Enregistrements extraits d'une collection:
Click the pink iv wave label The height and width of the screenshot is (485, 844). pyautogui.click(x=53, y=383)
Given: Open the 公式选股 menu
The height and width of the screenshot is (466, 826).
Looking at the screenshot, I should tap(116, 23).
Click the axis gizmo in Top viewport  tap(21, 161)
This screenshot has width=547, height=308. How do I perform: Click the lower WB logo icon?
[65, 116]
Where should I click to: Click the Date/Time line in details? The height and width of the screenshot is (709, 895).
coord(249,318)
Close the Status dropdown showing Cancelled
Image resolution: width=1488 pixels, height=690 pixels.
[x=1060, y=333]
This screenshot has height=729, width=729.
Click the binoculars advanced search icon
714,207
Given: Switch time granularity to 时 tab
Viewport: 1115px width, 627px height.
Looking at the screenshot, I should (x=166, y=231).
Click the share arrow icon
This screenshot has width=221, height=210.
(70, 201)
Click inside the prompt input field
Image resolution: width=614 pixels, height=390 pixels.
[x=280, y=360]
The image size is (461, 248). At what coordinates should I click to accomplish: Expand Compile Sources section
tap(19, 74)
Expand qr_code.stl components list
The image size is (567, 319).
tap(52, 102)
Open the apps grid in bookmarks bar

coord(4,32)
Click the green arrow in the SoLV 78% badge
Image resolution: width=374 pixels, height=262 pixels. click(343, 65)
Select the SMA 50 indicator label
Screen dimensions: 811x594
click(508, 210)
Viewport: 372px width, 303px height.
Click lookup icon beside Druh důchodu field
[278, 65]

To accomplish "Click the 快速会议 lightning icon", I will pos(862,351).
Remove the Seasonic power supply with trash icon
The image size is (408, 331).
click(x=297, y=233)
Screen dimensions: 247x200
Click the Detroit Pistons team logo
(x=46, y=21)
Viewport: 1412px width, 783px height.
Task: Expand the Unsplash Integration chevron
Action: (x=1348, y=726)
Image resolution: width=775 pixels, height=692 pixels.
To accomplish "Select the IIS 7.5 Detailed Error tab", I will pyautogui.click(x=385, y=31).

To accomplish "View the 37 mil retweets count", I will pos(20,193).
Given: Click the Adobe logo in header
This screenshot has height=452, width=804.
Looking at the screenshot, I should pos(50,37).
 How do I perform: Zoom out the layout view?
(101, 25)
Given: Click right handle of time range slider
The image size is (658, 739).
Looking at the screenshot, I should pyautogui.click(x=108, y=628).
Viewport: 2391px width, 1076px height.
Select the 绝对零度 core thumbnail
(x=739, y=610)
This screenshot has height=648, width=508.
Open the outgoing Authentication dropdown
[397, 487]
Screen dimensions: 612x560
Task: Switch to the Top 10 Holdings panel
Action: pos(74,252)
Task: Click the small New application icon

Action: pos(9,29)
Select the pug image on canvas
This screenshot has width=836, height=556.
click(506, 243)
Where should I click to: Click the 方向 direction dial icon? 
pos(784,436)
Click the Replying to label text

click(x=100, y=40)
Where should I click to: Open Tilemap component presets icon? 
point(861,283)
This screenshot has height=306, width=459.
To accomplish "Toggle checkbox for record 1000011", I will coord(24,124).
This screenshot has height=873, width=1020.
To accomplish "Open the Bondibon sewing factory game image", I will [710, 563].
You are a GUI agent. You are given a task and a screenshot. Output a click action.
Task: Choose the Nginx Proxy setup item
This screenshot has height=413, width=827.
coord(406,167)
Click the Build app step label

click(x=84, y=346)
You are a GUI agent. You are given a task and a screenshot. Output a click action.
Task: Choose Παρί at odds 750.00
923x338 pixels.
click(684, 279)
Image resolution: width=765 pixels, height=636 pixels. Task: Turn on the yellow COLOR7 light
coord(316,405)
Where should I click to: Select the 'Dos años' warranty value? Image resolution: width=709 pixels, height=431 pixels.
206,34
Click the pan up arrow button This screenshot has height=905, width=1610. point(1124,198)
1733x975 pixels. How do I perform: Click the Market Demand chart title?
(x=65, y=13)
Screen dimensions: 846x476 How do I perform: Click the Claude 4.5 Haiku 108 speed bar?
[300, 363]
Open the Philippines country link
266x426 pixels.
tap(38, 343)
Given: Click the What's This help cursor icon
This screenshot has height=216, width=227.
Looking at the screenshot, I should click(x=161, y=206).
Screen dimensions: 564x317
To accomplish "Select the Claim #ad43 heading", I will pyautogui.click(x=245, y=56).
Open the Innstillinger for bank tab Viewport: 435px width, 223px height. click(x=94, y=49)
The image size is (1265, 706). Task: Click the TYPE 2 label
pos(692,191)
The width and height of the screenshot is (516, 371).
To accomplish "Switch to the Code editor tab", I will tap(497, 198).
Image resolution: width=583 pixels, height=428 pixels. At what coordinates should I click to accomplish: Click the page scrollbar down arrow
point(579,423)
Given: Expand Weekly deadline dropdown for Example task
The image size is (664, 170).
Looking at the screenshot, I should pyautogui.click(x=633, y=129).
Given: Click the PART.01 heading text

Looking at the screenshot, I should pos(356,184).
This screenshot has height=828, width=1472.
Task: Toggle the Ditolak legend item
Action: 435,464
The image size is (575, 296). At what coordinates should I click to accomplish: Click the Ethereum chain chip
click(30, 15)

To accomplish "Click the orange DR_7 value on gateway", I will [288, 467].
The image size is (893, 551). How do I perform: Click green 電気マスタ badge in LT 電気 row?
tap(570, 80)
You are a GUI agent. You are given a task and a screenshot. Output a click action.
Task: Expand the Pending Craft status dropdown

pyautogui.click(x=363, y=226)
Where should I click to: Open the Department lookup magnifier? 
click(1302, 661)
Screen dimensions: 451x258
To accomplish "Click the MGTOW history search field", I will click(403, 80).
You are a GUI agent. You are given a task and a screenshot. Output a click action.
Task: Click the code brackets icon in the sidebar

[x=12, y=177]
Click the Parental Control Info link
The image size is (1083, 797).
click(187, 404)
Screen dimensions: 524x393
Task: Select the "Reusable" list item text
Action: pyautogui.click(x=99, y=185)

Tâche demandée: Transformez l'ensemble des données ci-dessus en un tableau Markdown à deux colonnes, « N° » pour le numéro de rang et « Contenu » pour la ligne correspondante, en omettant les lignes vides.

Réponse à la tâche:
| N° | Contenu |
|---|---|
| 1 | Click the pink iv wave label The height and width of the screenshot is (485, 844). pyautogui.click(x=53, y=383) |
| 2 | Given: Open the 公式选股 menu |
| 3 | The height and width of the screenshot is (466, 826). |
| 4 | Looking at the screenshot, I should tap(116, 23). |
| 5 | Click the axis gizmo in Top viewport  tap(21, 161) |
| 6 | This screenshot has width=547, height=308. How do I perform: Click the lower WB logo icon? |
| 7 | [65, 116] |
| 8 | Where should I click to: Click the Date/Time line in details? The height and width of the screenshot is (709, 895). |
| 9 | coord(249,318) |
| 10 | Close the Status dropdown showing Cancelled |
| 11 | Image resolution: width=1488 pixels, height=690 pixels. |
| 12 | [x=1060, y=333] |
| 13 | This screenshot has height=729, width=729. |
| 14 | Click the binoculars advanced search icon |
| 15 | 714,207 |
| 16 | Given: Switch time granularity to 时 tab |
| 17 | Viewport: 1115px width, 627px height. |
| 18 | Looking at the screenshot, I should (x=166, y=231). |
| 19 | Click the share arrow icon |
| 20 | This screenshot has width=221, height=210. |
| 21 | (70, 201) |
| 22 | Click inside the prompt input field |
| 23 | Image resolution: width=614 pixels, height=390 pixels. |
| 24 | [x=280, y=360] |
| 25 | The image size is (461, 248). At what coordinates should I click to accomplish: Expand Compile Sources section |
| 26 | tap(19, 74) |
| 27 | Expand qr_code.stl components list |
| 28 | The image size is (567, 319). |
| 29 | tap(52, 102) |
| 30 | Open the apps grid in bookmarks bar |
| 31 | coord(4,32) |
| 32 | Click the green arrow in the SoLV 78% badge |
| 33 | Image resolution: width=374 pixels, height=262 pixels. click(343, 65) |
| 34 | Select the SMA 50 indicator label |
| 35 | Screen dimensions: 811x594 |
| 36 | click(508, 210) |
| 37 | Viewport: 372px width, 303px height. |
| 38 | Click lookup icon beside Druh důchodu field |
| 39 | [278, 65] |
| 40 | To accomplish "Click the 快速会议 lightning icon", I will pos(862,351). |
| 41 | Remove the Seasonic power supply with trash icon |
| 42 | The image size is (408, 331). |
| 43 | click(x=297, y=233) |
| 44 | Screen dimensions: 247x200 |
| 45 | Click the Detroit Pistons team logo |
| 46 | (x=46, y=21) |
| 47 | Viewport: 1412px width, 783px height. |
| 48 | Task: Expand the Unsplash Integration chevron |
| 49 | Action: (x=1348, y=726) |
| 50 | Image resolution: width=775 pixels, height=692 pixels. |
| 51 | To accomplish "Select the IIS 7.5 Detailed Error tab", I will pyautogui.click(x=385, y=31). |
| 52 | To accomplish "View the 37 mil retweets count", I will pos(20,193). |
| 53 | Given: Click the Adobe logo in header |
| 54 | This screenshot has height=452, width=804. |
| 55 | Looking at the screenshot, I should pos(50,37). |
| 56 |  How do I perform: Zoom out the layout view? |
| 57 | (101, 25) |
| 58 | Given: Click right handle of time range slider |
| 59 | The image size is (658, 739). |
| 60 | Looking at the screenshot, I should pyautogui.click(x=108, y=628). |
| 61 | Viewport: 2391px width, 1076px height. |
| 62 | Select the 绝对零度 core thumbnail |
| 63 | (x=739, y=610) |
| 64 | This screenshot has height=648, width=508. |
| 65 | Open the outgoing Authentication dropdown |
| 66 | [397, 487] |
| 67 | Screen dimensions: 612x560 |
| 68 | Task: Switch to the Top 10 Holdings panel |
| 69 | Action: pos(74,252) |
| 70 | Task: Click the small New application icon |
| 71 | Action: pos(9,29) |
| 72 | Select the pug image on canvas |
| 73 | This screenshot has width=836, height=556. |
| 74 | click(506, 243) |
| 75 | Where should I click to: Click the 方向 direction dial icon?  |
| 76 | pos(784,436) |
| 77 | Click the Replying to label text |
| 78 | click(x=100, y=40) |
| 79 | Where should I click to: Open Tilemap component presets icon?  |
| 80 | point(861,283) |
| 81 | This screenshot has height=306, width=459. |
| 82 | To accomplish "Toggle checkbox for record 1000011", I will coord(24,124). |
| 83 | This screenshot has height=873, width=1020. |
| 84 | To accomplish "Open the Bondibon sewing factory game image", I will [710, 563]. |
| 85 | You are a GUI agent. You are given a task and a screenshot. Output a click action. |
| 86 | Task: Choose the Nginx Proxy setup item |
| 87 | This screenshot has height=413, width=827. |
| 88 | coord(406,167) |
| 89 | Click the Build app step label |
| 90 | click(x=84, y=346) |
| 91 | You are a GUI agent. You are given a task and a screenshot. Output a click action. |
| 92 | Task: Choose Παρί at odds 750.00 |
| 93 | 923x338 pixels. |
| 94 | click(684, 279) |
| 95 | Image resolution: width=765 pixels, height=636 pixels. Task: Turn on the yellow COLOR7 light |
| 96 | coord(316,405) |
| 97 | Where should I click to: Select the 'Dos años' warranty value? Image resolution: width=709 pixels, height=431 pixels. |
| 98 | 206,34 |
| 99 | Click the pan up arrow button This screenshot has height=905, width=1610. point(1124,198) |
| 100 | 1733x975 pixels. How do I perform: Click the Market Demand chart title? |
| 101 | (x=65, y=13) |
| 102 | Screen dimensions: 846x476 How do I perform: Click the Claude 4.5 Haiku 108 speed bar? |
| 103 | [300, 363] |
| 104 | Open the Philippines country link |
| 105 | 266x426 pixels. |
| 106 | tap(38, 343) |
| 107 | Given: Click the What's This help cursor icon |
| 108 | This screenshot has height=216, width=227. |
| 109 | Looking at the screenshot, I should click(x=161, y=206). |
| 110 | Screen dimensions: 564x317 |
| 111 | To accomplish "Select the Claim #ad43 heading", I will pyautogui.click(x=245, y=56). |
| 112 | Open the Innstillinger for bank tab Viewport: 435px width, 223px height. click(x=94, y=49) |
| 113 | The image size is (1265, 706). Task: Click the TYPE 2 label |
| 114 | pos(692,191) |
| 115 | The width and height of the screenshot is (516, 371). |
| 116 | To accomplish "Switch to the Code editor tab", I will tap(497, 198). |
| 117 | Image resolution: width=583 pixels, height=428 pixels. At what coordinates should I click to accomplish: Click the page scrollbar down arrow |
| 118 | point(579,423) |
| 119 | Given: Expand Weekly deadline dropdown for Example task |
| 120 | The image size is (664, 170). |
| 121 | Looking at the screenshot, I should pyautogui.click(x=633, y=129). |
| 122 | Given: Click the PART.01 heading text |
| 123 | Looking at the screenshot, I should pos(356,184). |
| 124 | This screenshot has height=828, width=1472. |
| 125 | Task: Toggle the Ditolak legend item |
| 126 | Action: 435,464 |
| 127 | The image size is (575, 296). At what coordinates should I click to accomplish: Click the Ethereum chain chip |
| 128 | click(30, 15) |
| 129 | To accomplish "Click the orange DR_7 value on gateway", I will [288, 467]. |
| 130 | The image size is (893, 551). How do I perform: Click green 電気マスタ badge in LT 電気 row? |
| 131 | tap(570, 80) |
| 132 | You are a GUI agent. You are given a task and a screenshot. Output a click action. |
| 133 | Task: Expand the Pending Craft status dropdown |
| 134 | pyautogui.click(x=363, y=226) |
| 135 | Where should I click to: Open the Department lookup magnifier?  |
| 136 | click(1302, 661) |
| 137 | Screen dimensions: 451x258 |
| 138 | To accomplish "Click the MGTOW history search field", I will click(403, 80). |
| 139 | You are a GUI agent. You are given a task and a screenshot. Output a click action. |
| 140 | Task: Click the code brackets icon in the sidebar |
| 141 | [x=12, y=177] |
| 142 | Click the Parental Control Info link |
| 143 | The image size is (1083, 797). |
| 144 | click(187, 404) |
| 145 | Screen dimensions: 524x393 |
| 146 | Task: Select the "Reusable" list item text |
| 147 | Action: pyautogui.click(x=99, y=185) |